Your instructions>
Copy all of the data below line for line, without changing anything.

Available data>
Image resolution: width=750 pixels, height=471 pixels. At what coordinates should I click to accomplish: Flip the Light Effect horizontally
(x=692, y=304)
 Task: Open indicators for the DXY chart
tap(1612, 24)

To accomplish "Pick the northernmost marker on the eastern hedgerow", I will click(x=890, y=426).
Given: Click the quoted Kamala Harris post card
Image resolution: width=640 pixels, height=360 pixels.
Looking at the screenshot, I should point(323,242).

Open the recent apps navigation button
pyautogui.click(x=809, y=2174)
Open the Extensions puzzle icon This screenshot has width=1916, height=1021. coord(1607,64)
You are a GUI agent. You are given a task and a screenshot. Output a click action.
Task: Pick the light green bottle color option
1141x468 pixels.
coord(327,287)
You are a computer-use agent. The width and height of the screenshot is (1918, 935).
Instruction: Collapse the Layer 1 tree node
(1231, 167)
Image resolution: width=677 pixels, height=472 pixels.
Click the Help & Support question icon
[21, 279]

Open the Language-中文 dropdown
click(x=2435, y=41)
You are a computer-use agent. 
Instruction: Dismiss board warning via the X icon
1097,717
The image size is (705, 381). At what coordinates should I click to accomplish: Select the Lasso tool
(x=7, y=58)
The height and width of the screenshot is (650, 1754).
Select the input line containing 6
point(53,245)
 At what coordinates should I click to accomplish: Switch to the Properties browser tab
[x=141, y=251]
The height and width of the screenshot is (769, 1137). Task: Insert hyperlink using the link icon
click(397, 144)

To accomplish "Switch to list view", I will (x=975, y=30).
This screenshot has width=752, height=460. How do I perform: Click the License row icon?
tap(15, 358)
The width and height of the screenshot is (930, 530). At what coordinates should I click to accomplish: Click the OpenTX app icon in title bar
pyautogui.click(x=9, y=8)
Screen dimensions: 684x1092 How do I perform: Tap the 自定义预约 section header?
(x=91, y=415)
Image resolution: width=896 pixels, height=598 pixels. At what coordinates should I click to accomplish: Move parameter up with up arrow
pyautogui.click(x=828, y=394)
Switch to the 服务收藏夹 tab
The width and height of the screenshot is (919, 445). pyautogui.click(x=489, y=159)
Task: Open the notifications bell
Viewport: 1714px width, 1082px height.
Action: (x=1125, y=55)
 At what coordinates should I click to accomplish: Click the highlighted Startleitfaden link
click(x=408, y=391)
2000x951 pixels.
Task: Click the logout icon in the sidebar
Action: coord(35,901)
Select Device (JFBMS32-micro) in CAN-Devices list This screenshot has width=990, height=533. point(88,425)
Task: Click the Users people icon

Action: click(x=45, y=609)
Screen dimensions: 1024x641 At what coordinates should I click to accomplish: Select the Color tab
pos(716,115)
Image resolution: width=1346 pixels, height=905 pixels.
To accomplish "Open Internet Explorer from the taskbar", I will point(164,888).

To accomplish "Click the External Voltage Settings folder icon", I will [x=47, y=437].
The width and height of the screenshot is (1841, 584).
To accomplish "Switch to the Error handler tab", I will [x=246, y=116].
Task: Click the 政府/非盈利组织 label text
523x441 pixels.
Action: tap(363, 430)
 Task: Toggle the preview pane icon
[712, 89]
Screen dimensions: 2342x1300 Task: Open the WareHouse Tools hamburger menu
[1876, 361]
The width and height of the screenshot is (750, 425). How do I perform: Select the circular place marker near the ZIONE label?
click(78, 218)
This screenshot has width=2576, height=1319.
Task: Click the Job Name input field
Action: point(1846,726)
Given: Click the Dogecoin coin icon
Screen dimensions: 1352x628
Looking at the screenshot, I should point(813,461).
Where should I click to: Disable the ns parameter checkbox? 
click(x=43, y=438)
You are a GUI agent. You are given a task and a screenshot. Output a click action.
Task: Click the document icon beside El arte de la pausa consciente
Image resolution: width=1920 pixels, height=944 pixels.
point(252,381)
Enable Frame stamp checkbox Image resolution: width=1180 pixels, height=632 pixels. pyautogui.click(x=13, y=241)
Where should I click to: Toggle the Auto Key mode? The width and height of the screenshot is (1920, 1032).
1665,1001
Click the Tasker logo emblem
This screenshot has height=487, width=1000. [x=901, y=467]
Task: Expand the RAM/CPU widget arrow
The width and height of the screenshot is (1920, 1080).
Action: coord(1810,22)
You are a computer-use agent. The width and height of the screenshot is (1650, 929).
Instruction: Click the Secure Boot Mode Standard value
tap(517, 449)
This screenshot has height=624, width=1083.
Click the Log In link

The response>
Image resolution: width=750 pixels, height=471 pixels. At what coordinates should I click to accomplish: Flip the Light Effect horizontally
(x=692, y=304)
 Task: Open indicators for the DXY chart
tap(1612, 24)

To accomplish "Pick the northernmost marker on the eastern hedgerow", I will click(x=890, y=426).
Given: Click the quoted Kamala Harris post card
Image resolution: width=640 pixels, height=360 pixels.
Looking at the screenshot, I should point(323,242).

Open the recent apps navigation button
pyautogui.click(x=809, y=2174)
Open the Extensions puzzle icon This screenshot has width=1916, height=1021. coord(1607,64)
You are a GUI agent. You are given a task and a screenshot. Output a click action.
Task: Pick the light green bottle color option
1141x468 pixels.
coord(327,287)
You are a computer-use agent. The width and height of the screenshot is (1918, 935).
Instruction: Collapse the Layer 1 tree node
(1231, 167)
Image resolution: width=677 pixels, height=472 pixels.
Click the Help & Support question icon
[21, 279]

Open the Language-中文 dropdown
click(x=2435, y=41)
You are a computer-use agent. 
Instruction: Dismiss board warning via the X icon
1097,717
The image size is (705, 381). At what coordinates should I click to accomplish: Select the Lasso tool
(x=7, y=58)
The height and width of the screenshot is (650, 1754).
Select the input line containing 6
point(53,245)
 At what coordinates should I click to accomplish: Switch to the Properties browser tab
[x=141, y=251]
The height and width of the screenshot is (769, 1137). Task: Insert hyperlink using the link icon
click(397, 144)

To accomplish "Switch to list view", I will (x=975, y=30).
This screenshot has width=752, height=460. How do I perform: Click the License row icon?
tap(15, 358)
The width and height of the screenshot is (930, 530). At what coordinates should I click to accomplish: Click the OpenTX app icon in title bar
pyautogui.click(x=9, y=8)
Screen dimensions: 684x1092 How do I perform: Tap the 自定义预约 section header?
(x=91, y=415)
Image resolution: width=896 pixels, height=598 pixels. At what coordinates should I click to accomplish: Move parameter up with up arrow
pyautogui.click(x=828, y=394)
Switch to the 服务收藏夹 tab
The width and height of the screenshot is (919, 445). pyautogui.click(x=489, y=159)
Task: Open the notifications bell
Viewport: 1714px width, 1082px height.
Action: (x=1125, y=55)
 At what coordinates should I click to accomplish: Click the highlighted Startleitfaden link
click(x=408, y=391)
2000x951 pixels.
Task: Click the logout icon in the sidebar
Action: coord(35,901)
Select Device (JFBMS32-micro) in CAN-Devices list This screenshot has width=990, height=533. point(88,425)
Task: Click the Users people icon

Action: click(x=45, y=609)
Screen dimensions: 1024x641 At what coordinates should I click to accomplish: Select the Color tab
pos(716,115)
Image resolution: width=1346 pixels, height=905 pixels.
To accomplish "Open Internet Explorer from the taskbar", I will point(164,888).

To accomplish "Click the External Voltage Settings folder icon", I will [x=47, y=437].
The width and height of the screenshot is (1841, 584).
To accomplish "Switch to the Error handler tab", I will [x=246, y=116].
Task: Click the 政府/非盈利组织 label text
523x441 pixels.
Action: tap(363, 430)
 Task: Toggle the preview pane icon
[712, 89]
Screen dimensions: 2342x1300 Task: Open the WareHouse Tools hamburger menu
[1876, 361]
The width and height of the screenshot is (750, 425). How do I perform: Select the circular place marker near the ZIONE label?
click(78, 218)
This screenshot has width=2576, height=1319.
Task: Click the Job Name input field
Action: point(1846,726)
Given: Click the Dogecoin coin icon
Screen dimensions: 1352x628
Looking at the screenshot, I should point(813,461).
Where should I click to: Disable the ns parameter checkbox? 
click(x=43, y=438)
You are a GUI agent. You are given a task and a screenshot. Output a click action.
Task: Click the document icon beside El arte de la pausa consciente
Image resolution: width=1920 pixels, height=944 pixels.
point(252,381)
Enable Frame stamp checkbox Image resolution: width=1180 pixels, height=632 pixels. pyautogui.click(x=13, y=241)
Where should I click to: Toggle the Auto Key mode? The width and height of the screenshot is (1920, 1032).
1665,1001
Click the Tasker logo emblem
This screenshot has height=487, width=1000. [x=901, y=467]
Task: Expand the RAM/CPU widget arrow
The width and height of the screenshot is (1920, 1080).
Action: coord(1810,22)
You are a computer-use agent. The width and height of the screenshot is (1650, 929).
Instruction: Click the Secure Boot Mode Standard value
tap(517, 449)
This screenshot has height=624, width=1083.
Click the Log In link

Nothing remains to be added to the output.